Locally endangered birds of prey include the solitary eagle (Buteogallus solitarius), the harpy eagle (Harpia harpyja), the eagle Morphnus guianensis, the hawk-eagle Spizastur melanoleucus, red-throated caracara (Ibycter americanus) and the falcon Falco deiroleucus. Locally threatened birds of prey include the falcons F. peregrinus and Micrastur mirandollei, the king vulture (Sarcoramphus papa), crested owl (Lophostrix cristata), hook-billed kite (Chondrohierax uncinatus), snail kite (Rostrhamus sociabilis), fishing hawk Busarellus nigricollis, tiny hawk (Accipiter superciliosus), semiplumbeous hawk (Leucopternis semiplumbeus), great black hawk (Buteogallus urubitinga), crane hawk (Geranospiza caerulescens) and the hawk-eagles Spizaetus ornatus and S. tyrannus.

Galliformes include the vulnerable great curassow (Crax rubra), the threatened crested guan (Penelope purpurascens) and the quails Odontophorus melanotis and Rhynchortyx cinctus.

Passerine birds which occur here and are rare for Costa Rica are the yellow-tailed oriole (Icterus mesomelas), tawny-chested flycatcher (Aphanotriccus capitalis), lovely cotinga (Cotinga amabilis), strong-billed woodcreeper (Xiphocolaptes promeropirhynchus); the mid-elevation brown-billed scythebill (Campylorhamphus pusillus) and long-tailed woodcreeper (Deconychura longicauda); the speckled mourner (Laniocera rufescens), Piprites griseiceps, Carpodectes nitidus and Lanio leucothorax at lower altitudes; and the three-wattled bellbird (Procnias tricarunculatus) and bare-necked umbrellabird (Cephalopterus glabricollis) usually found at higher altitudes.

====Mammals====
As of 1997 mammals included endangered manatees, the paca Cuniculus paca, the agouti Dasyprocta punctata, the squirrel Sciurus deppei, the nationally uncommon opossum Metachirus nudicaudatus, the locally endangered giant anteater (Myrmecophaga tridactyla), silky anteater (Cyclopes didactylus), the locally reduced Hoffmann's two-toed sloth (Choloepus hoffmanni), brown-throated sloth (Bradypus variegatus), the locally threatened armadillo (Cabassous centralis), jaguar (Panthera onca), puma (Puma concolor), jaguarundi (Herpailurus yagouaroundi), margay (Leopardus wiedii), ocelot (Leopardus pardalis), cacomistle (Bassariscus sumichrasti), olingo (Bassaricyon gabbii), grison (Galictis vittata), the locally endangered otter Lontra longicaudis, tapir (Tapirus bairdii), the deer Mazama americana and Odocoileus virginianus, and both the locally endangered white-lipped peccary and the collared peccary. Monkeys included the locally endangered howler monkey Alouatta palliata, the spider monkey Ateles geoffroyi and the locally uncommon Cebus imitator, White-nosed coati, Bats included the vampire bat Vampyrum spectrum , and only at low elevations the rare Cyttarops alecto, the rare disk-winged bat Thyroptera discifera, the very rare Micronycteris daviesi and the uncommon Caribbean white tent-making bat (Ectophylla alba).

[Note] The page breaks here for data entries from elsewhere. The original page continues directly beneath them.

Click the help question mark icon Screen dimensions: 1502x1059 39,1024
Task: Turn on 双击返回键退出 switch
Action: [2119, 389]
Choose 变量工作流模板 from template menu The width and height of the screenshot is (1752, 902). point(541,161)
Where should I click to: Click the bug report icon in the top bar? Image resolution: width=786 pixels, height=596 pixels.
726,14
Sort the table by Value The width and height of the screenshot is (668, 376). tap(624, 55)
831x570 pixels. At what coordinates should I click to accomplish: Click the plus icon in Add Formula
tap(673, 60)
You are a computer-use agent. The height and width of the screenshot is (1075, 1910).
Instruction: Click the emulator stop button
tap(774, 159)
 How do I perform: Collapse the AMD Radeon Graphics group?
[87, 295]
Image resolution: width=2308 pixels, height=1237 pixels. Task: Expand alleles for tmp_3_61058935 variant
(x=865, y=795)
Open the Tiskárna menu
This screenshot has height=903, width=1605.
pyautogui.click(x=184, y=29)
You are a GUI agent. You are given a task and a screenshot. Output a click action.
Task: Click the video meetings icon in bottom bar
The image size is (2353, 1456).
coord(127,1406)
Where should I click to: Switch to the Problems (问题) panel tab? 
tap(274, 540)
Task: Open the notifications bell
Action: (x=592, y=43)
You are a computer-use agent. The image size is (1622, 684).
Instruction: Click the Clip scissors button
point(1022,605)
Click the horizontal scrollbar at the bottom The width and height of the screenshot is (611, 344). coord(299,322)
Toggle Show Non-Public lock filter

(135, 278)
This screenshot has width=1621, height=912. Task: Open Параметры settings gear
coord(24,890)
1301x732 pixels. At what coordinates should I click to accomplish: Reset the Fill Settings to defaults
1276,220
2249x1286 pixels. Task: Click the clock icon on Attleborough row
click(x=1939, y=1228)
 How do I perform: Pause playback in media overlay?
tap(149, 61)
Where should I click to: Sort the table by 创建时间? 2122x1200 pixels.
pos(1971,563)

==Socioeconomic activities==

The nearby town of Boca Tapada in Pital, has an abundance of ecolodges,.

Land surrounding the area is either wooded or used for agriculture. Cattle ranching is important, as are hundreds of pineapple and sugar cane plantations. Other crops are bananas, heart of palm, plantains and cassava. Due to the wildlife refuge status, development is restricted for the residents.